- READING TEXT -

========================

ARLIS/New York Chapter
BYLAWS
(first adopted 1973?: Amended 1978; 17 December 1981; 25 March and 27 March
1987;
4 October 1988; 11 September 1990; 23 October 2000)
Article I. Name.
The metropolitan New York Chapter of ARLIS/North America shall be called
ARLIS/New York (Art Libraries Society of New York.
Article II. Purpose. (Amended 4 October. 1988)
ARLIS/New York shall further the purposes of ARLIS/North America within the
New York Metropolitan Area.
- ARLIS/New York is organized and will be operated exclusively for
charitable and educational purposes with in the meaning of Section 501 © (3)
of the Internal Revenue Code of 1954, as amended, in order to advance the
cause of art librarianship and to promote the development, good management,
and enlightened use of all art libraries and visual resources collections. In
furtherance of such purpose, the organization is authorized:
- To promote the continuing professional education of its members and the
general knowledge of the public by sponsoring conferences, seminars,
lectures, workshops, and other exchanges of information and materials
concerning all aspects of art librarianship and visual resources
curatorship;
- To stimulate greater use of art libraries and visual resources
collections by sponsoring, supporting, or publishing resources directories,
bibliographies, inventories, periodical journals, occasional papers,
reports, and related materials concerning the organization and retrieval of
art information;
- To foster excellence in art librarianship and the visual arts by
establishing standards for art libraries and visual resources collections,
by promoting improvements in the academic education, of art librarians and
visual resources curators, by sponsoring awards for outstanding achievement,
and by other means to that end;
- To engage in any activities conducive to furthering the organizations
purposes, providing that such activities may be lawfully carried on by an
organization exempt from federal income tax under sections 501 © (3) of the
Internal Revenue Code of 1954, as amended (of the corresponding provision of
any future United States internal revenue law).

========================

- JOBS -
1. In the ARLIS/New York bylaws, rewrite the paragraph that begins "To foster excellence in art librarianship" as a short list that keeps its main facts.
2. Reproduce the ARLIS/New York bylaws word for word, between "ARLIS/New York Chapter" and "York Metropolitan Area.", inclusive.
3. Carry the ARLIS/New York bylaws forward past their final sentence, writing the next part.

- DATASET SECTION -
========================

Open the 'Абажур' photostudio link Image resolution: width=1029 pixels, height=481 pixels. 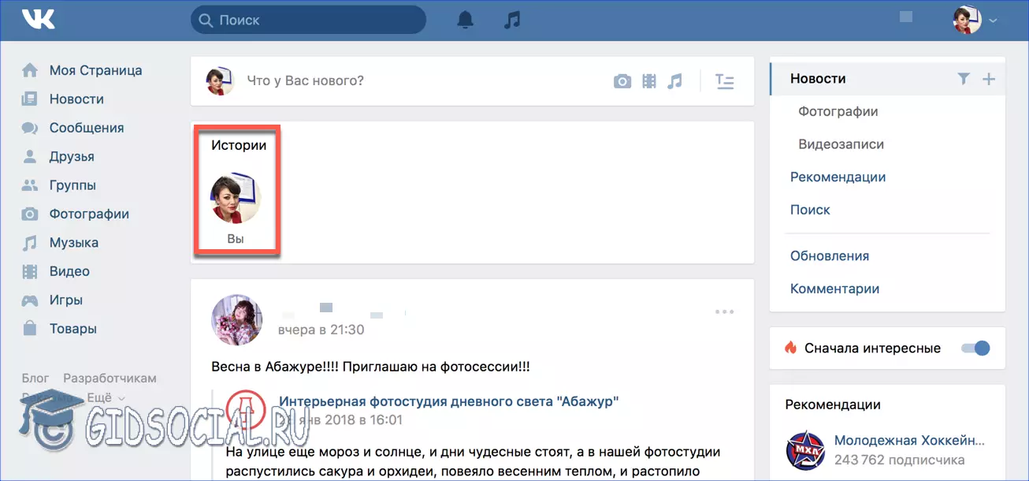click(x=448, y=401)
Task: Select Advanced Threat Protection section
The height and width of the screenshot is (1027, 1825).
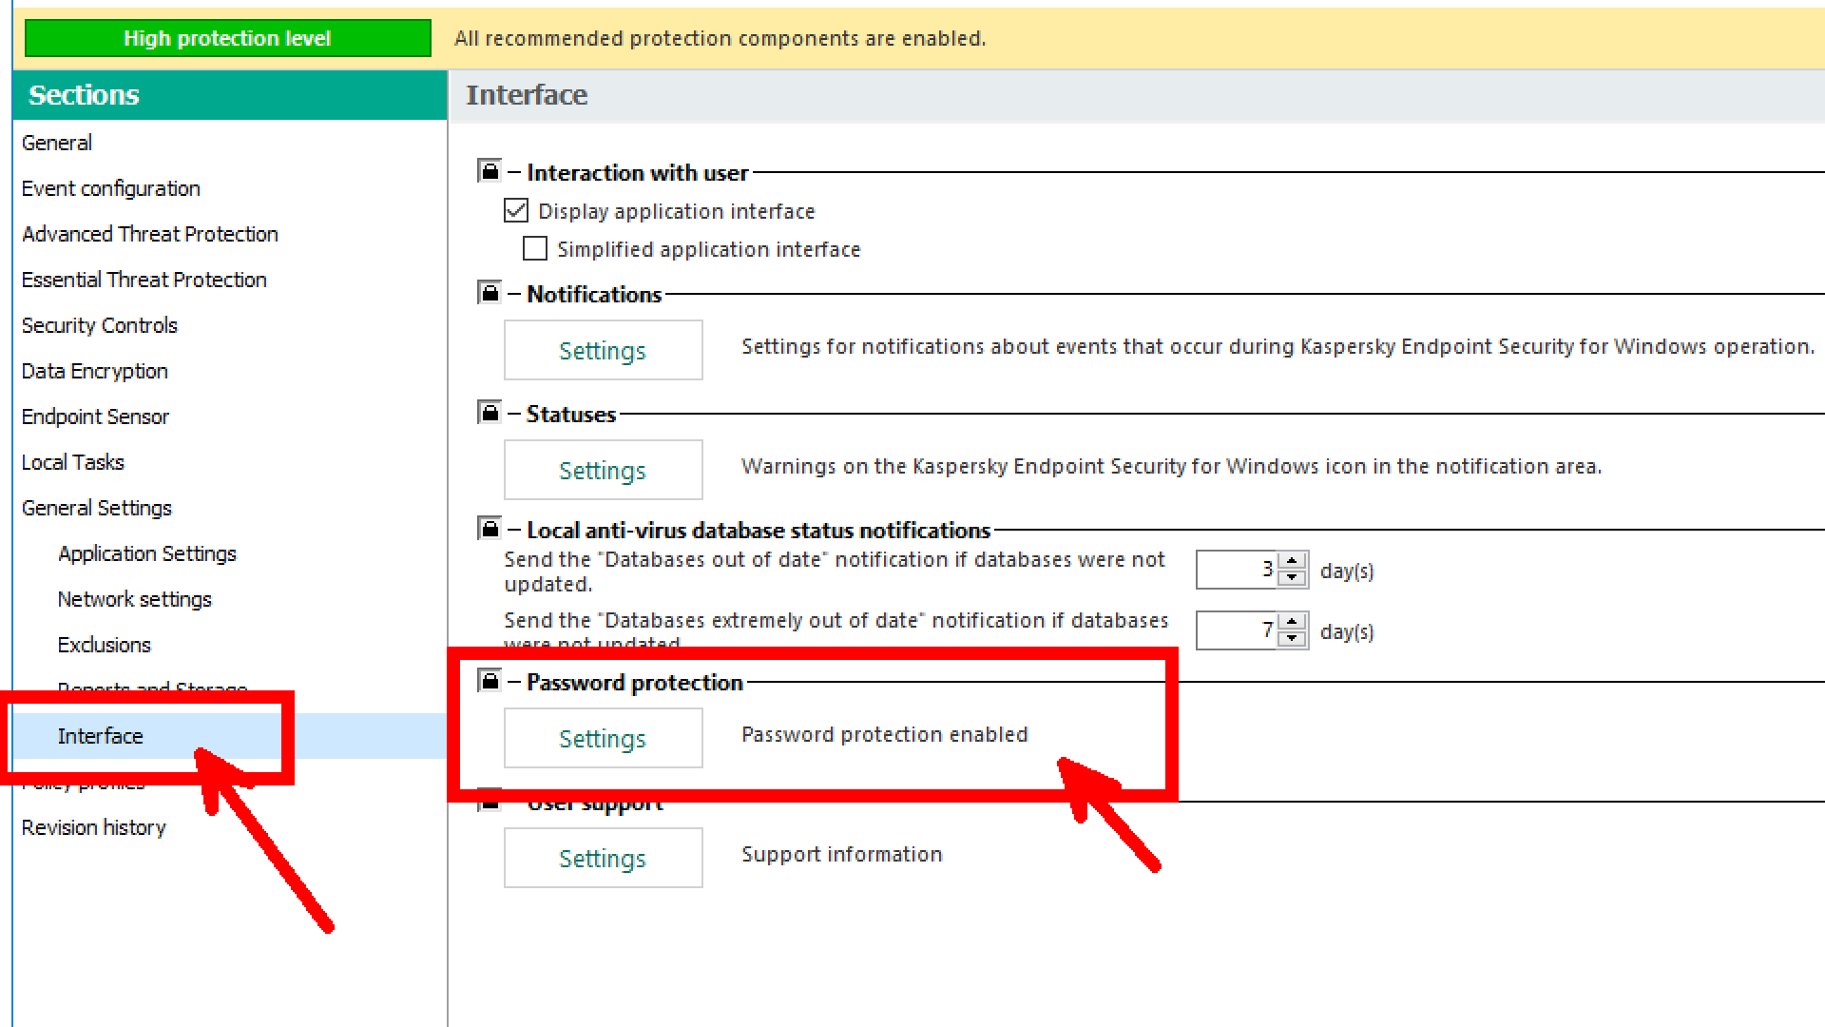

========================

- OUTPUTS BY TASK -
1.
To foster excellence in art librarianship and the visual arts by:
- establishing standards for art libraries and visual resources collections
- promoting improvements in the academic education of art librarians and visual resources curators
- sponsoring awards for outstanding achievement
- other means to that end

2.
ARLIS/New York Chapter
BYLAWS
(first adopted 1973?: Amended 1978; 17 December 1981; 25 March and 27 March
1987;
4 October 1988; 11 September 1990; 23 October 2000)
Article I. Name.
The metropolitan New York Chapter of ARLIS/North America shall be called
ARLIS/New York (Art Libraries Society of New York.
Article II. Purpose. (Amended 4 October. 1988)
ARLIS/New York shall further the purposes of ARLIS/North America within the
New York Metropolitan Area.

3.
- No part of the net income of ARLIS/New York shall inure to the benefit of
or be distributable to its directors, officers, or other private persons,
except that the organization shall be authorized and empowered to pay
reasonable compensation for services actually rendered and to make payments
and distributions in furtherance of the purposes and objectives of this
organization. No substantial part of the activities of the organization shall
be carrying on of propaganda or otherwise attempting to influence legislation,
and the organization shall not participate in or intervene in any political
campaign on behalf of any candidate for public office.
- Notwithstanding any other provisions set forth in these Articles
of Incorporation (or constitution), at any time during which it is deemed a
private foundation, the organization shall not engage in any act of
self-dealing as defined in Section 4941(d) of the Internal Revenue Code of
1986 or corresponding provisions of any subsequent federal tax laws; the
organization shall not make any investments in such manner as to subject the
organization to the tax imposed by Section 4944 of the Internal Revenue Code
of 1986 or corresponding provisions of any subsequent tax laws and the
organization shall not make any taxable expenditures as defined in Section
4945(d) of the Internal Revenue Code of 1986 or corresponding provisions of
any subsequent federal tax laws.
- Notwithstanding any other provision of these articles (or constitution)
the organization shall not conduct or carry on any activities not permitted to
be conducted or carry on by an organization exempt form tax under Section
501©3 of the Internal Revenue Code of 1986, or corresponding provisions of any
subsequent tax laws, or any an organization contributions to which are to be
deductible under section 170©(2) of such code or corresponding provisions of
any subsequent federal tax laws.
Article III. Membership.
- Eligibility.
- Membership is open to all members of ASLIS/NA wishing to affiliate with
the New York Chapter [Amended 11 Sept. 1990]
- [Deleted 11 Sept. 1990]
- Membership of the chapter shall consists of the following classes: [Added
11 Sept. 1990]
- Individual membership class including student membership, unemployed
membership and retired membership.
- Institutional membership class and business affiliate class.
- Honorary Life membership class, which is awarded by the Executive Board
of ARLIS/NY.
- Dues.
- Annual dues for membership become due January 1st.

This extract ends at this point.